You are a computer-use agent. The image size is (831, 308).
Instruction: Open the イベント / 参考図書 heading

==

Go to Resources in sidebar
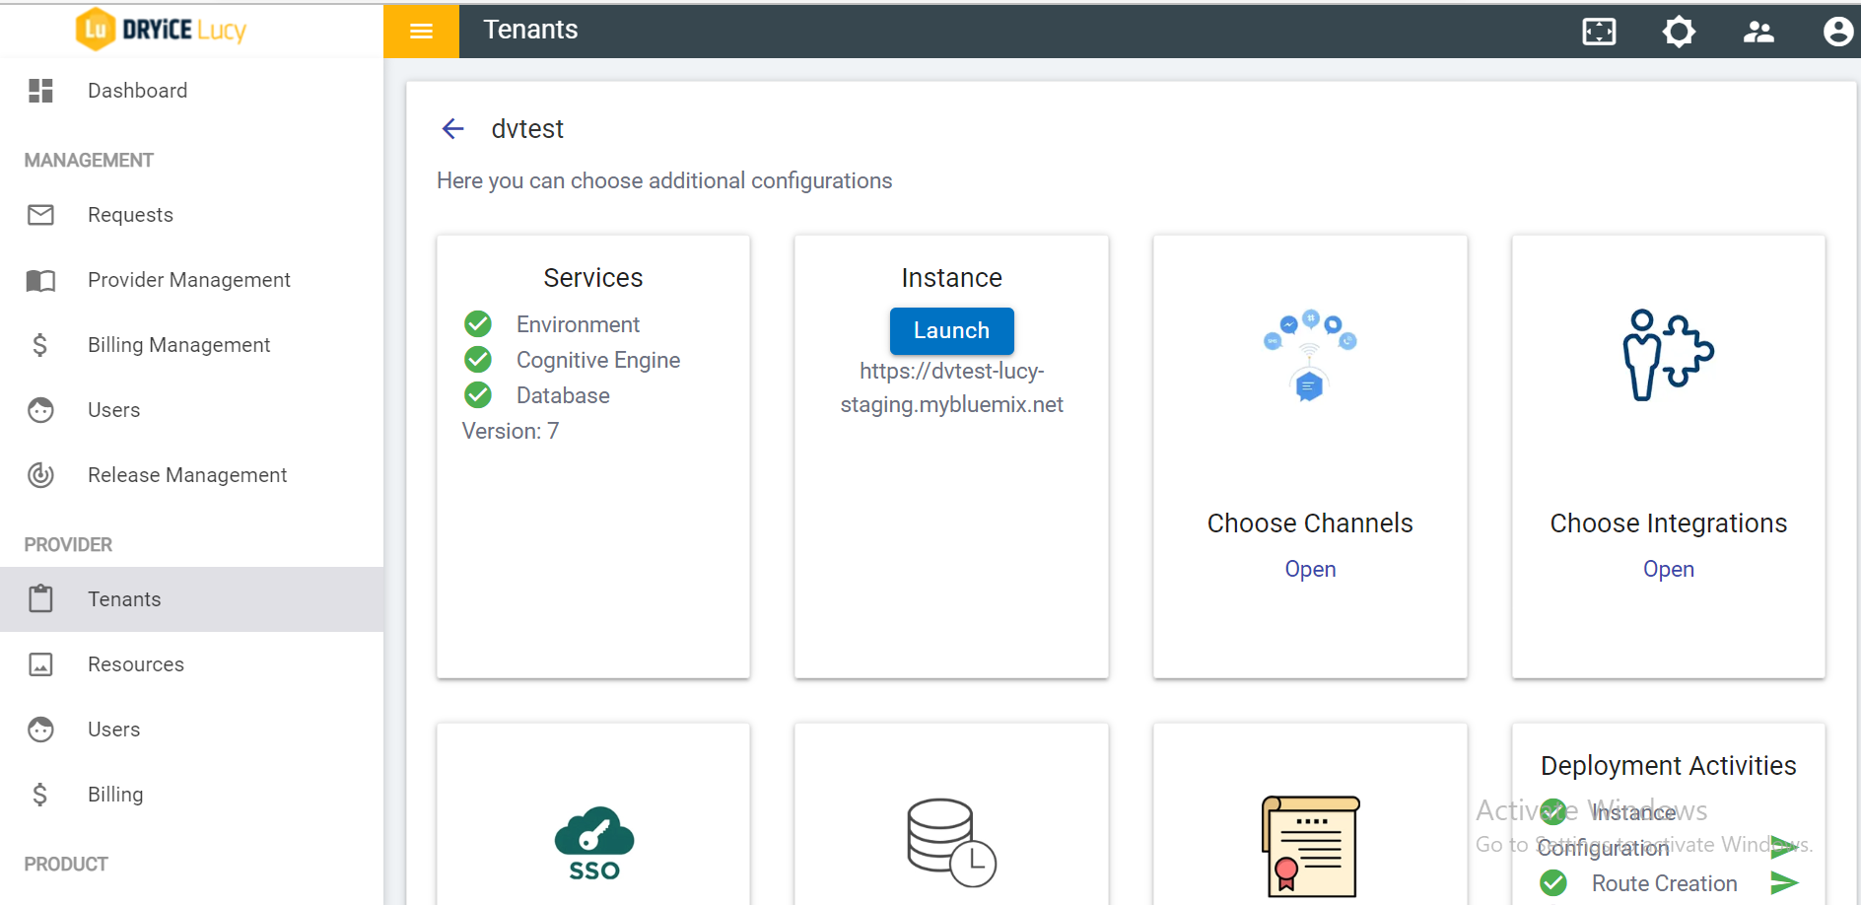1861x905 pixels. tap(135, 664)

* * *

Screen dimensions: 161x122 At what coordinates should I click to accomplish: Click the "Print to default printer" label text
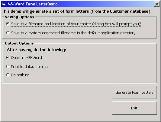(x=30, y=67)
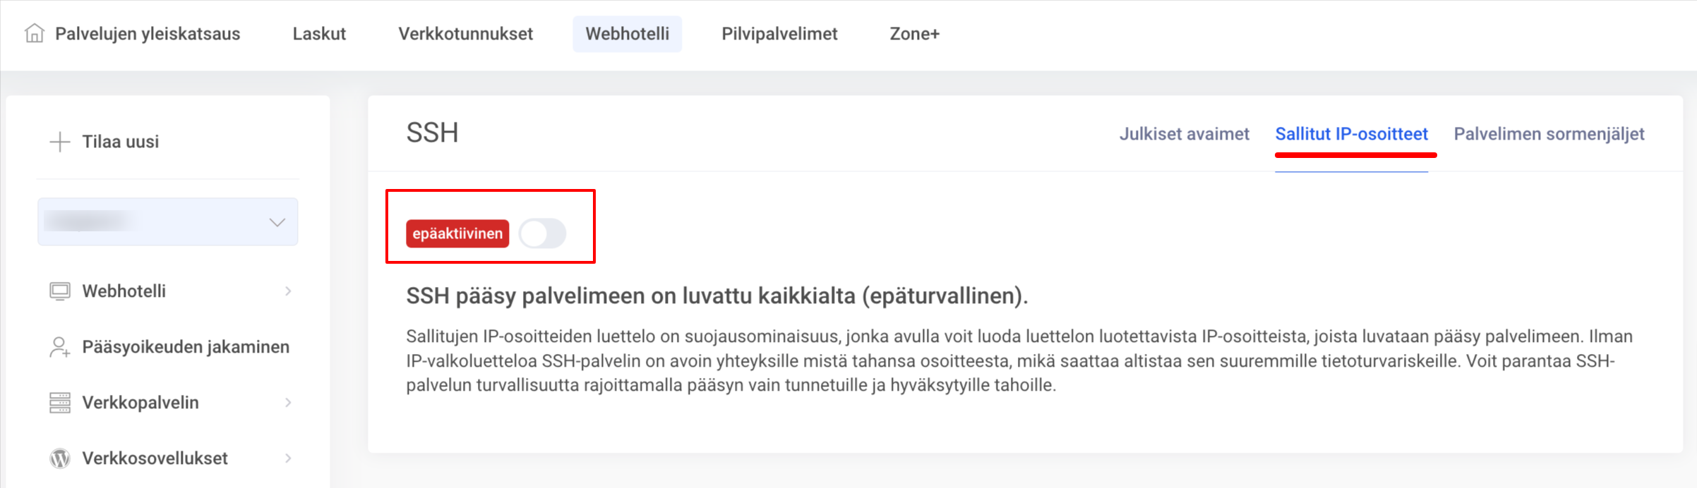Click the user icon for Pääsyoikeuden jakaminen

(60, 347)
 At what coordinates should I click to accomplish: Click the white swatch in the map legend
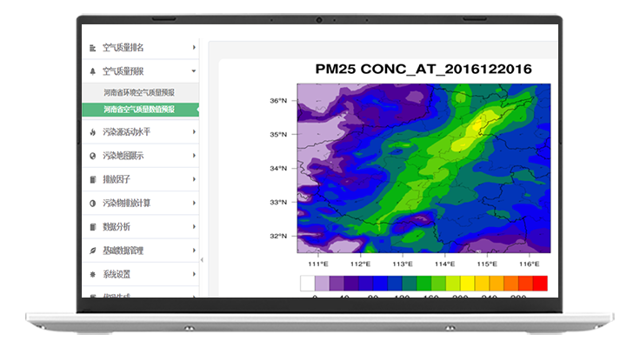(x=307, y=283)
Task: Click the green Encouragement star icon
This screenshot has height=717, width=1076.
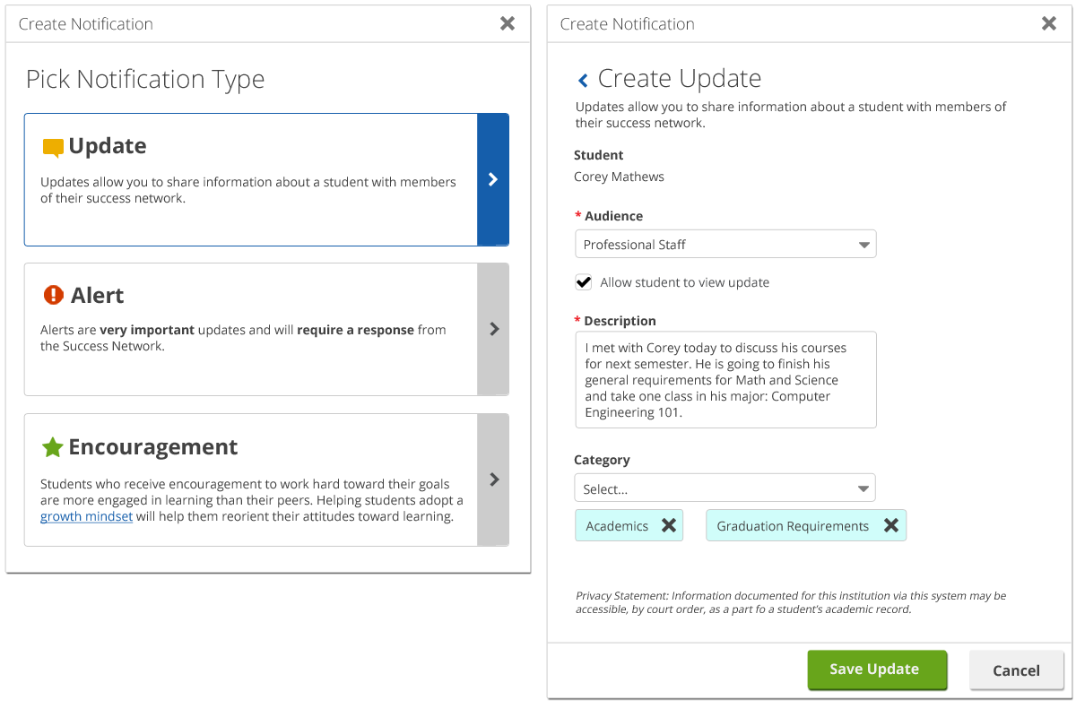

§ **Requirement**
One stretch of the lines above is wanted, from the line that contains "You are a computer-use" through the line that contains "Instruction: Open the イベント / 参考図書 heading". Output it exactly.

§ **Finished task**
You are a computer-use agent. The image size is (831, 308).
Instruction: Open the イベント / 参考図書 heading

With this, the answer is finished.